(Items listed in a dataset)

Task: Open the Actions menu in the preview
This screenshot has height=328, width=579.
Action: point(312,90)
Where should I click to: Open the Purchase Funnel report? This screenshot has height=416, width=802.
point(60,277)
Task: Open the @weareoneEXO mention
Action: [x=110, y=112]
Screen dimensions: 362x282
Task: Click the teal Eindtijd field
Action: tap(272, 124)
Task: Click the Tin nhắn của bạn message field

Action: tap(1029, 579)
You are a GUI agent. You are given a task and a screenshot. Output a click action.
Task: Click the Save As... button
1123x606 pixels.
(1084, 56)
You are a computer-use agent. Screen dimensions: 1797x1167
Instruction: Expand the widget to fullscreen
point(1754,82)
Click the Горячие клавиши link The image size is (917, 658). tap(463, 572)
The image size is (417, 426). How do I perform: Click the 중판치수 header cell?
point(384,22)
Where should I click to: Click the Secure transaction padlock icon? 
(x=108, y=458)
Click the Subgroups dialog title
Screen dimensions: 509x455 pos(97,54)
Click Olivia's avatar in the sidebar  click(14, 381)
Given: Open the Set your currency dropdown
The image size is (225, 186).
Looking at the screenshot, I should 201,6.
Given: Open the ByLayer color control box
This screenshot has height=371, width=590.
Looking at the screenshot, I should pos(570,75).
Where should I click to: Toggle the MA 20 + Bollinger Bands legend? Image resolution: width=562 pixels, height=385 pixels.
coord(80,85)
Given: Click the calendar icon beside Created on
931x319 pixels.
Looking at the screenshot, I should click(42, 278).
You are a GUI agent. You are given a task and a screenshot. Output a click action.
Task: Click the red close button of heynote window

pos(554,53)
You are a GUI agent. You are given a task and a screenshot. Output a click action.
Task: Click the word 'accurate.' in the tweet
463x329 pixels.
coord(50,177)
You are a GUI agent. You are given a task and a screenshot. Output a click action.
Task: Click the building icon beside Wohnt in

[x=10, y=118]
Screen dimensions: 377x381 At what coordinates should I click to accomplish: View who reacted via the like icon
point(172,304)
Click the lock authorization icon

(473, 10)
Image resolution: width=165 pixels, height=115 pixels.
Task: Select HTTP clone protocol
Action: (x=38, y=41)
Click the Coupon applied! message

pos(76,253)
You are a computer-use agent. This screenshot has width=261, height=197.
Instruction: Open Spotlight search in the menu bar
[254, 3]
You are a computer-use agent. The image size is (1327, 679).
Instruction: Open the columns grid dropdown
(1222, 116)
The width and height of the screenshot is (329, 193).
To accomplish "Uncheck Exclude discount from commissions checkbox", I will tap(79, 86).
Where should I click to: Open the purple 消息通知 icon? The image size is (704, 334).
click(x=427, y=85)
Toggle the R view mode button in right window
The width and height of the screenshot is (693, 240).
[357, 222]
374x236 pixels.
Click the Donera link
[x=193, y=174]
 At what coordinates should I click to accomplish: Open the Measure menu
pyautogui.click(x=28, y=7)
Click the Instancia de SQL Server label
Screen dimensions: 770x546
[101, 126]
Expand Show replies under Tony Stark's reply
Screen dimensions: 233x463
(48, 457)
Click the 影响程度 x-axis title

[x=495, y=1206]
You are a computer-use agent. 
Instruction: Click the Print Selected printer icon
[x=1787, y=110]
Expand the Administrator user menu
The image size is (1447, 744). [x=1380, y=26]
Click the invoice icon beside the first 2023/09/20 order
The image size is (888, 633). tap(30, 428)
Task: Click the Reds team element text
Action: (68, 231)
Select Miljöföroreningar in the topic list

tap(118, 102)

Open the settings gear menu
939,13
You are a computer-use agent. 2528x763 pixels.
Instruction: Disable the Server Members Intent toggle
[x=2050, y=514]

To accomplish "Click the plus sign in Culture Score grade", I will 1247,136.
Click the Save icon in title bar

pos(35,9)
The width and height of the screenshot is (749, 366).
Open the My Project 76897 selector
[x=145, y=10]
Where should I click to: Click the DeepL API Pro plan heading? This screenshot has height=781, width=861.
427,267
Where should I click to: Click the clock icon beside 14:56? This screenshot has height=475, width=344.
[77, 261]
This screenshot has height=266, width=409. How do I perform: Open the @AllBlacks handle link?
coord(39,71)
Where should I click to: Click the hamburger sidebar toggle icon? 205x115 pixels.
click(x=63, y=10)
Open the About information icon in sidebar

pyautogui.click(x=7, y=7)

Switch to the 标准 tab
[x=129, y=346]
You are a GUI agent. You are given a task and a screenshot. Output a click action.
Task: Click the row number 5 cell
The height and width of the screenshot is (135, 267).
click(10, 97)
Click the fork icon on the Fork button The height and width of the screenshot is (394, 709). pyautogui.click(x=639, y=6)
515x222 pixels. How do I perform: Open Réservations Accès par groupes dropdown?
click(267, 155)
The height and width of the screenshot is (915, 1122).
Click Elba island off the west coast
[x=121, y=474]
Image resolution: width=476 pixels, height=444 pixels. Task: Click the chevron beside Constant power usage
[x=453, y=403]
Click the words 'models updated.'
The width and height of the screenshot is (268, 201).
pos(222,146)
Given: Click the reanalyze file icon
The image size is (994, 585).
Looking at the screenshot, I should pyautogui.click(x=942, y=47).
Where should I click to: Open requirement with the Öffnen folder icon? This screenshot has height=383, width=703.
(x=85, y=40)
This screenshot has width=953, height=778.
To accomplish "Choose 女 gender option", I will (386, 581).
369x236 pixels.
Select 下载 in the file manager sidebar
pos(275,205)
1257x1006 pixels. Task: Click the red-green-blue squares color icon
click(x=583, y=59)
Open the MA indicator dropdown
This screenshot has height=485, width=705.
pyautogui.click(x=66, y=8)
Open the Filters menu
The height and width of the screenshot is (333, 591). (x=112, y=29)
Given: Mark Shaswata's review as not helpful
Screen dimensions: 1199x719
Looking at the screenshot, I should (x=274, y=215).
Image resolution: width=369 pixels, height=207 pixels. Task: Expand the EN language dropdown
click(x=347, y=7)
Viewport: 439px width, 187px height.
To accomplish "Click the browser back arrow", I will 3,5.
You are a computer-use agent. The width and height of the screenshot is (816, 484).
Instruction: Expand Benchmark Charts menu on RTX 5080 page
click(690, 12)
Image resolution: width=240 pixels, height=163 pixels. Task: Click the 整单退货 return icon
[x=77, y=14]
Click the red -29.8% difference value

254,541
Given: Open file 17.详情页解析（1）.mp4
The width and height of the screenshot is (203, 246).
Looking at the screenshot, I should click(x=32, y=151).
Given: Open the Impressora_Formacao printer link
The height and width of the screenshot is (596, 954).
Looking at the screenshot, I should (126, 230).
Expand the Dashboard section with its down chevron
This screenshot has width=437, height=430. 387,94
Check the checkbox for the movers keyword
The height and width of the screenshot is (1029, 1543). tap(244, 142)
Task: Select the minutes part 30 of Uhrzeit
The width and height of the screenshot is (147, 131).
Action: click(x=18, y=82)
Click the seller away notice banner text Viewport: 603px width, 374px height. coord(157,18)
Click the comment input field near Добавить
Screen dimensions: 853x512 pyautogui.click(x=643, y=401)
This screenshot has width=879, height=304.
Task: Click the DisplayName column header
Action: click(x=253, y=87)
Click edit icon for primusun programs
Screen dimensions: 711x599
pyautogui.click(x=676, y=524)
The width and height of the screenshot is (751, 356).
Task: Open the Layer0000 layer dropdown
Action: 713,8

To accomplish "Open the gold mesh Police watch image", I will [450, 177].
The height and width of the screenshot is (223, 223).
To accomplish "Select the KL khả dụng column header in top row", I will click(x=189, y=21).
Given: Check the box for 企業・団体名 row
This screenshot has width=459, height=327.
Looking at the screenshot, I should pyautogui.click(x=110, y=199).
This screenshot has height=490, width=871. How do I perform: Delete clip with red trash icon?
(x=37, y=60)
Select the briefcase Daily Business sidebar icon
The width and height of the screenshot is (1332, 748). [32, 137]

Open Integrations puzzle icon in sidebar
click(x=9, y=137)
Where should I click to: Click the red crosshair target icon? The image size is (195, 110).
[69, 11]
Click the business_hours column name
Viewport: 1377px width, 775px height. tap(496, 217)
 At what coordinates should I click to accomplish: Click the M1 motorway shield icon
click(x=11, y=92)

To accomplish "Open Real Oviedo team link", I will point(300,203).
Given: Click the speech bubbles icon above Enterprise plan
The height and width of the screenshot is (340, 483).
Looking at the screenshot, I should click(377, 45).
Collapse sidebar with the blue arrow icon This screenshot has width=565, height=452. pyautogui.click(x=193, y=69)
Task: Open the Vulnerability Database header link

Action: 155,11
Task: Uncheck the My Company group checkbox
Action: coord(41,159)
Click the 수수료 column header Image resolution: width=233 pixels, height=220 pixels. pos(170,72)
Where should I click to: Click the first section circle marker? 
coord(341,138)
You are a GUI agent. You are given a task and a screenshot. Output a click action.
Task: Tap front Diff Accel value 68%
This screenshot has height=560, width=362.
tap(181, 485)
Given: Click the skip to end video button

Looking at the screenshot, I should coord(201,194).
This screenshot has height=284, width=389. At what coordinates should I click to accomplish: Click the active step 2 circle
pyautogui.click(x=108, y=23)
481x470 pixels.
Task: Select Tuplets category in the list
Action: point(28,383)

■ **Goal of the exercise**
What is asked for is an exact copy of the lines above from the one containing "The height and width of the screenshot is (340, 483)." through the one containing "Collapse sidebar with", and only those.

■ **The answer**
The height and width of the screenshot is (340, 483).
Looking at the screenshot, I should click(377, 45).
Collapse sidebar with the blue arrow icon This screenshot has width=565, height=452. pyautogui.click(x=193, y=69)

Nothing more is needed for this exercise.